Sein Adoptivbruder holte tief Luft. »Ich habe jemanden kennengelernt«, sagte er schließlich. »Neulich, auf einem Ball der Hamburger Reeder. Ich war allein da. Du weißt ja, dass Christa solche gesellschaftlichen Events nicht ausstehen kann.«
»Ja, und genau das schätze ich an ihr. Aber lass mich raten: Dieser Jemand, den du kennengelernt hast, war jung, vermutlich blond und auf alle Fälle gut gebaut.«
»Brünett«, widersprach Henning kleinlaut. »Sie war brünett. Und so gut gebaut war sie auch nicht.«
»Aha«, stellte Moses trocken fest. »Und was habe ich damit zu tun?«
Henning knetete seine Hände. »Diese, äh, junge Dame hat mir Rosen geschickt. Zu mir nach Hause!«
Er sah Moses empört an, aber der verdrehte nur die Augen. »Ich glaube, ich weiß, was jetzt kommt: Christa hat dich vor die Tür gesetzt!«
»Noch nicht«, berichtigte ihn Henning verzagt. »Aber du kennst sie ja. Zuzutrauen ist es ihr.«
Moses schüttelte ungläubig den Kopf. »Du hast zwei tolle Kinder und eine wunderbare Frau. Warum lässt du dich überhaupt auf so etwas ein? Ich verstehe nicht, wie man so blöd sein kann!«
»Da gibt es nichts zu verstehen«, stöhnte Henning. »Das ist einfach so passiert. Außerdem tu nicht so, als wärst du ein Heiliger. Denk nur an die Abifeier.«
»Das ist lange her«, erwiderte Moses. »Außerdem bin ich nicht verheiratet, und ich habe auch keine zwei süßen Kinder.«
»Ja, ich weiß«, gab Henning zerknirscht zu. »Deshalb musst du mir ja helfen.«
»Und wie?«
»Ganz einfach: Wir sind nach dem Ball noch um die Häuser gezogen. Wir waren die ganze Zeit zusammen. Deshalb kannst du bezeugen, dass nichts passiert ist!«
Moses zog eine Augenbraue hoch. »Nichts passiert? Und wie passen dann die roten Rosen da rein?«
»Wir sagen einfach, dass wir zufällig jemanden in der Bar kennengelernt haben.«
»Du meinst die Brünette?«
»Genau die. Und die hat mich angehimmelt, ohne dass ich etwas dafürkonnte. So wie ein Groupie eben. Dabei haben wir uns nur nett unterhalten.«
Er sah Moses an und lächelte unglücklich.

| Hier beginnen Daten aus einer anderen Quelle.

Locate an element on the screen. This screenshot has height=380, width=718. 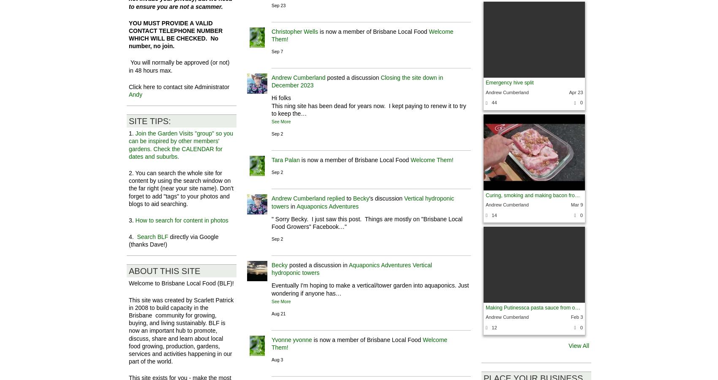
'3.' is located at coordinates (128, 220).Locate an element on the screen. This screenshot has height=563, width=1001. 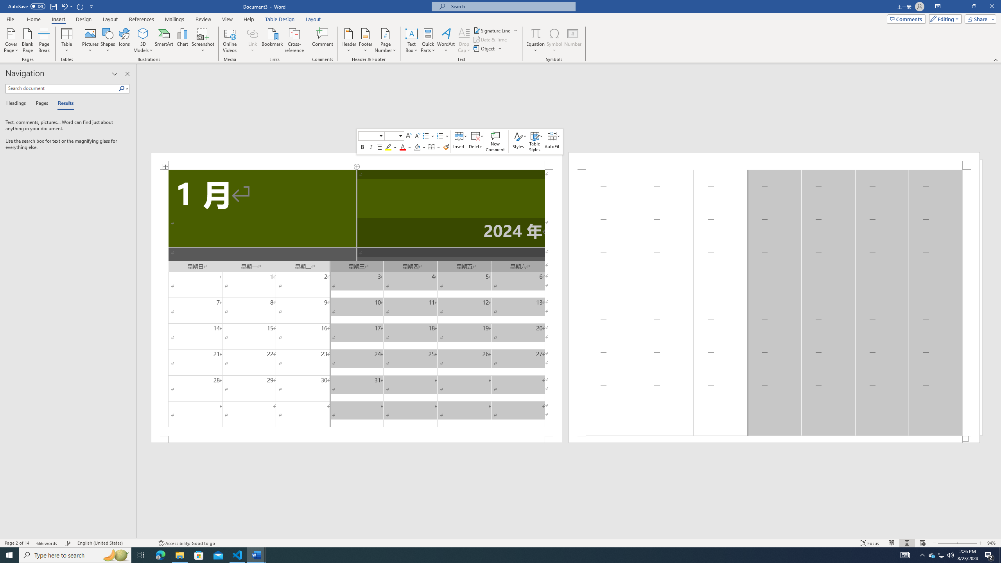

»Groupie?«, ächzte Moses. »Bist du jetzt ein Rockstar oder so etwas? Stars hängen ihre Privatadresse allerdings meines Wissens nicht an die große Glocke.«
»Ich war eben so blöd, ihr meine private Visitenkarte zu geben«, sagte Henning hoffnungsvoll. »Was übrigens wahr ist!«
Moses musterte ihn. Schließlich winkte er ab. »Das wird nicht funktionieren. Christa kauft uns das niemals ab. Abgesehen davon waren wir an diesem Abend einfach nicht zusammen.«
»Aber du könntest so tun.«
»Du meinst, ich soll lügen?«
»Nur ein bisschen«, druckste Henning herum. »Tu es den Kindern zuliebe.«
Moses legte die Stirn in Falten: »Und natürlich wegen dir …«
»Wegen den Kindern, Christa und mir!« Henning sah ihn händeringend an.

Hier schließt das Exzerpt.